If you’re new to weighted vests, start with a lower weight than you think you need. Fatigue will occur at lower intensities of cardio activities like running, as well as with fewer repetitions during resistance exercises.
To reap the greatest benefits, choose exercises that require you to work against the weight of the vest when moving your body through space. For instance, more benefit will be gained from running with a 12-pound (5.4-kg) vest than riding a stationary bike with it.
Also, the vest will provide the best resistance with activities like squats and pullups compared with seated exercises like the leg press or lat pulldowns.
It may be good to avoid exercises that place a higher degree of stress on the lower back, such as bent-over rows and stiff-leg deadlifts, to decrease the excessive loads that increase the risk of injury.
How frequently you use a weighted vest will depend on your fitness history. If you’re new to working out, 1–2 times per week using a weighted vest will allow your body to adapt to the change in weight.
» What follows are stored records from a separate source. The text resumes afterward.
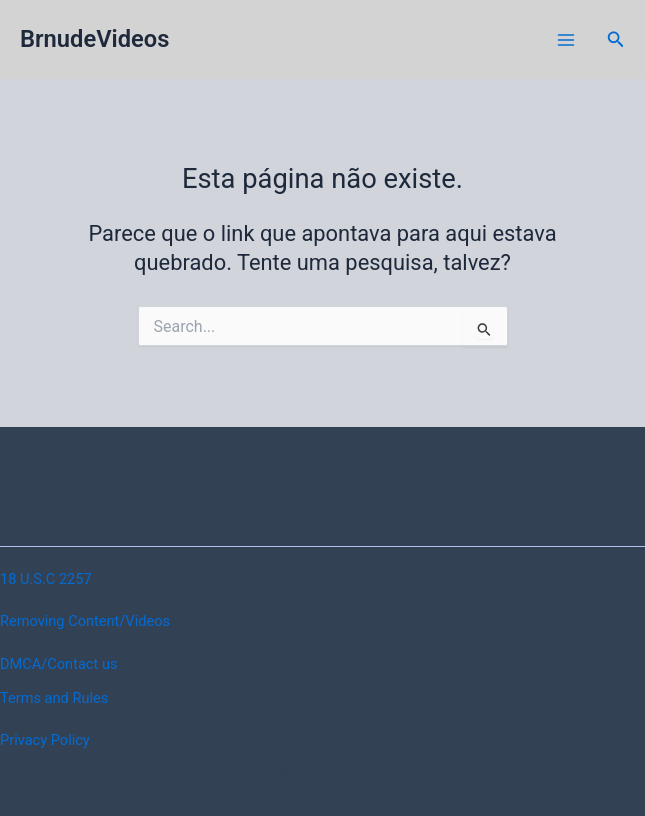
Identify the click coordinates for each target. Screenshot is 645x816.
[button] (616, 39)
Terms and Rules (54, 698)
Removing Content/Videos (85, 621)
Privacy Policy (45, 740)
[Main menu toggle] (566, 40)
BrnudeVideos (94, 39)
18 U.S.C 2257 (46, 579)
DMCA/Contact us (58, 664)
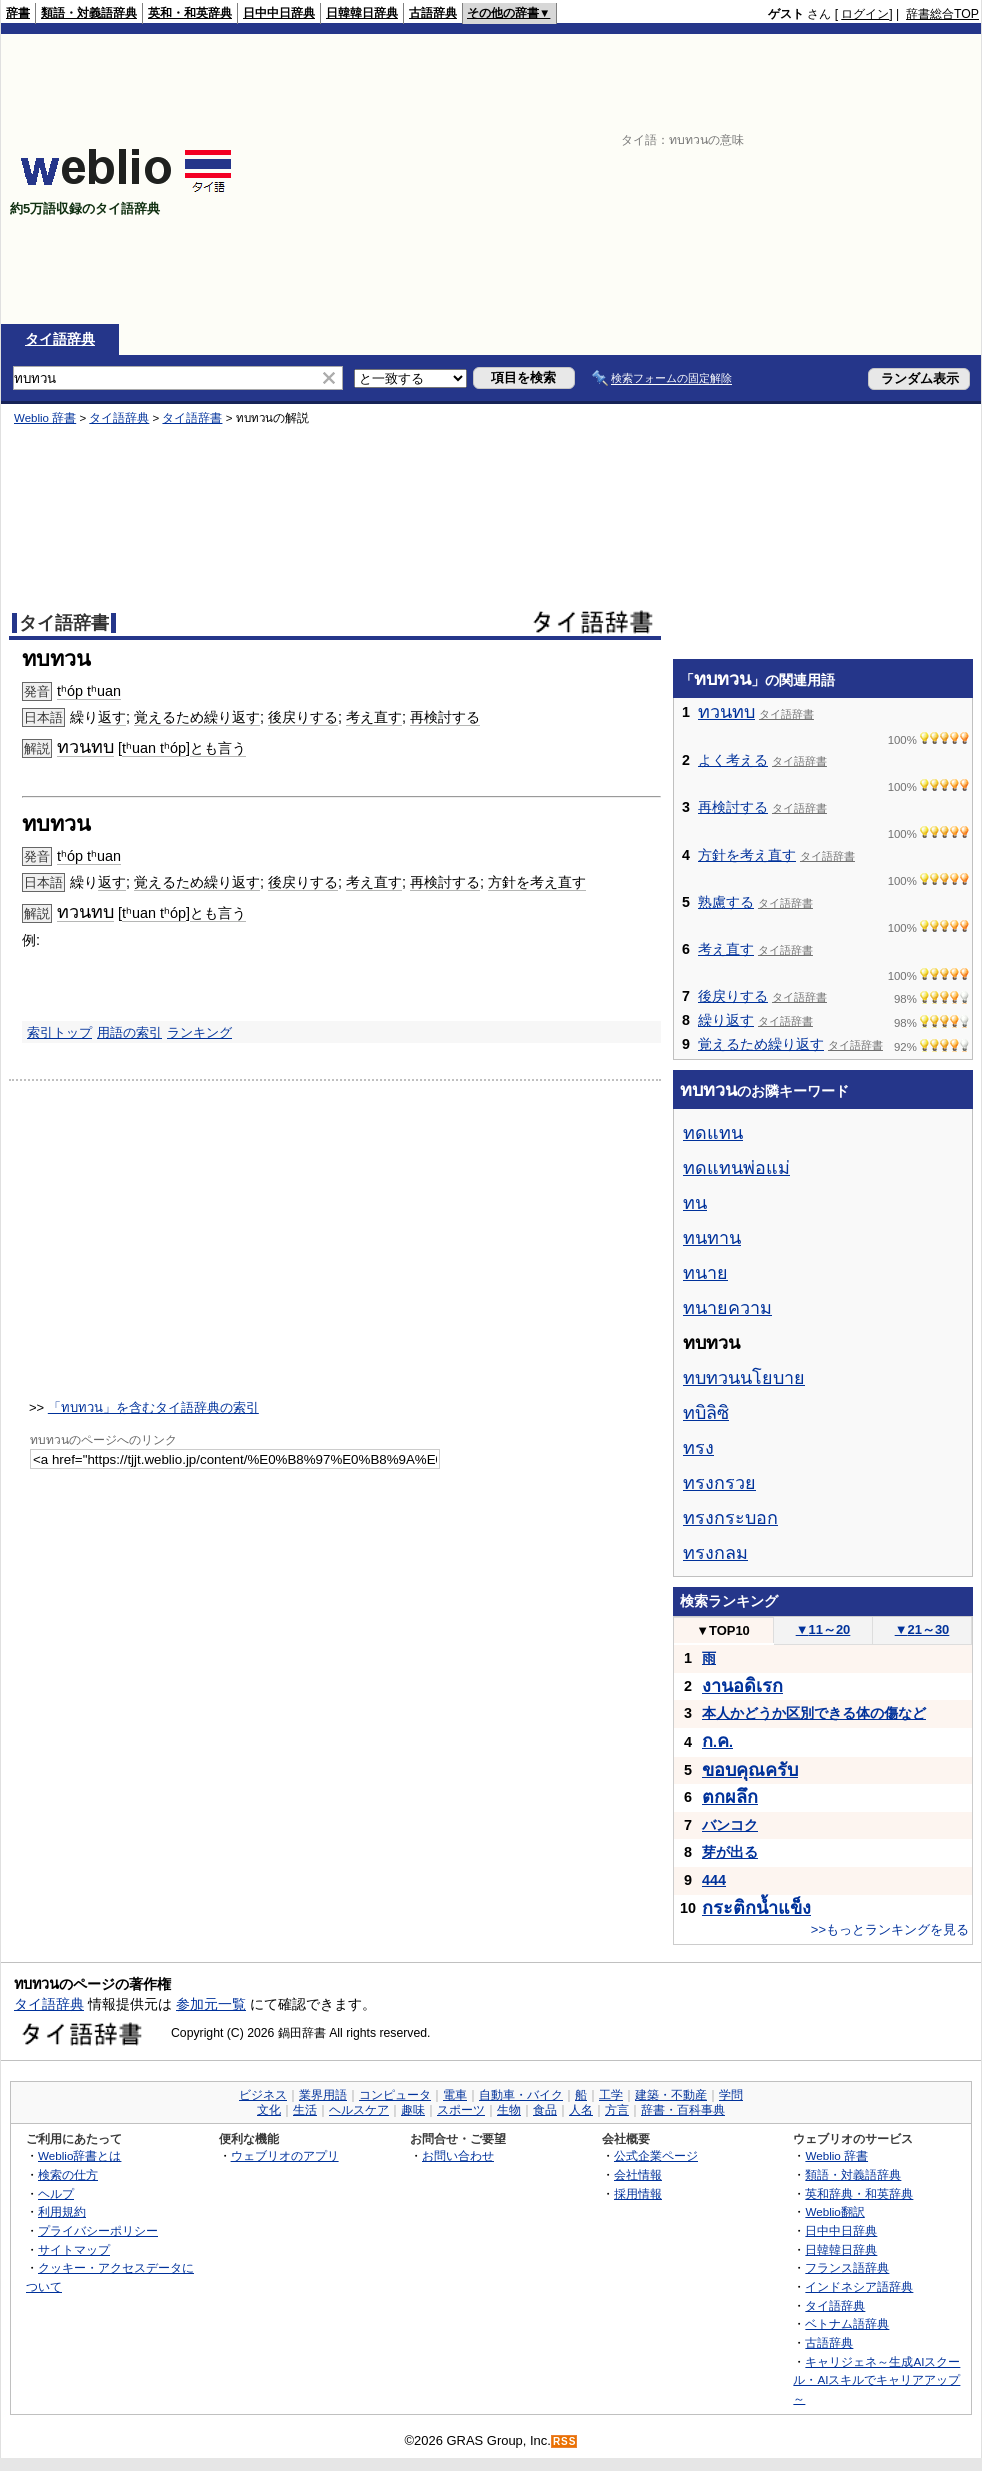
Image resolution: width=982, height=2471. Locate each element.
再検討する (445, 717)
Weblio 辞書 (45, 418)
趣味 (413, 2110)
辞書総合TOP (942, 14)
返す (112, 717)
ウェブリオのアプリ (285, 2155)
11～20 (823, 1629)
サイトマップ (74, 2249)
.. (717, 1742)
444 (714, 1880)
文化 (269, 2110)
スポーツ (461, 2110)
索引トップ (59, 1032)
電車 (455, 2095)
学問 (731, 2095)
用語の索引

However, if you’ve been running or lifting regularly, using a weighted vest 2–3 times per week may be OK.
When wearing a weighted vest, start with a weight that’s lower than you think you’ll need if you have an adjustable weight vest. You’ll reap the most benefit from the vest by choosing exercises that utilize your body weight as resistance.
- Begin lying on your stomach with your hands shoulder-width apart or slightly wider. Your hands should be in line with your shoulders or slightly below them.
- Press into your toes and straighten your knees.
- Keeping your core tight, push up from the ground. Keep your torso in line with your head, legs, and toes.
- At the top, hold for a brief moment and then slowly lower down until your chest or chin touches, then repeat.
- If the vest does not allow you to lower your chest enough, perform the exercise with your hands on something to elevate them, such as 2×4 wooden boards or pushup bars.
- Begin with your hands shoulder-width apart or slightly wider.
- Pull your chest up toward the bar while thinking of pinching your shoulder blades together. Keep your head in line with your torso and pull your collar bones toward the bar.
- Then, slowly lower your body.
- If it’s difficult to get to the bar, try negative pullups by starting at the top of the movement then slowly lowering yourself down with control.
- Stand with your feet shoulder-width apart.
- Bend your hips and knees to lower your body as if sitting down into a chair.
- When your thighs become parallel to the ground (or lower if you can tolerate), engage your thighs and buttocks to return to the standing position.
Keep your center of gravity between your heels and forefoot (preferably just in front of your ankle joint). Your heels should remain in contact with the ground throughout the entire movement.
Keep your torso straight as you lower yourself. At the lowest point, your shoulders, knees, and toes should be directly over each other.
- Stand tall with your feet shoulder-width apart.
- Step forward further than a normal step.
- Keep your lead foot flat and your trunk tall as you lower yourself to the ground.
- Your rear heel will rise, and your rear knee will bend as you lower yourself. Keep your rear heel in line with your toes.
- Push off and return to the standing position. Repeat on the other leg.
- Assume the pushup position with your feet slightly pointed.
- Remember to keep your buttocks in line with your shoulders and toes. This is more difficult with the vest and requires a bit more attention.
- Attempt to hold this position for 30–60 seconds. If you’re unable, make it a goal to work up to this.
Resistance exercises that are well suited for weighted vests include weighted pushups and pullups for your upper body, weighted squats and lunges for your lower body, and weighted planks for your core.
Weighted vests can add challenge to many activities. Using them is a good way to increase calorie burn, strength, and endurance.
There are many types of vests available, so choose a vest style that best suits your needs.
Finally, to enjoy a challenging yet injury-free workout, it’s always best to start light and progress as your body tolerates.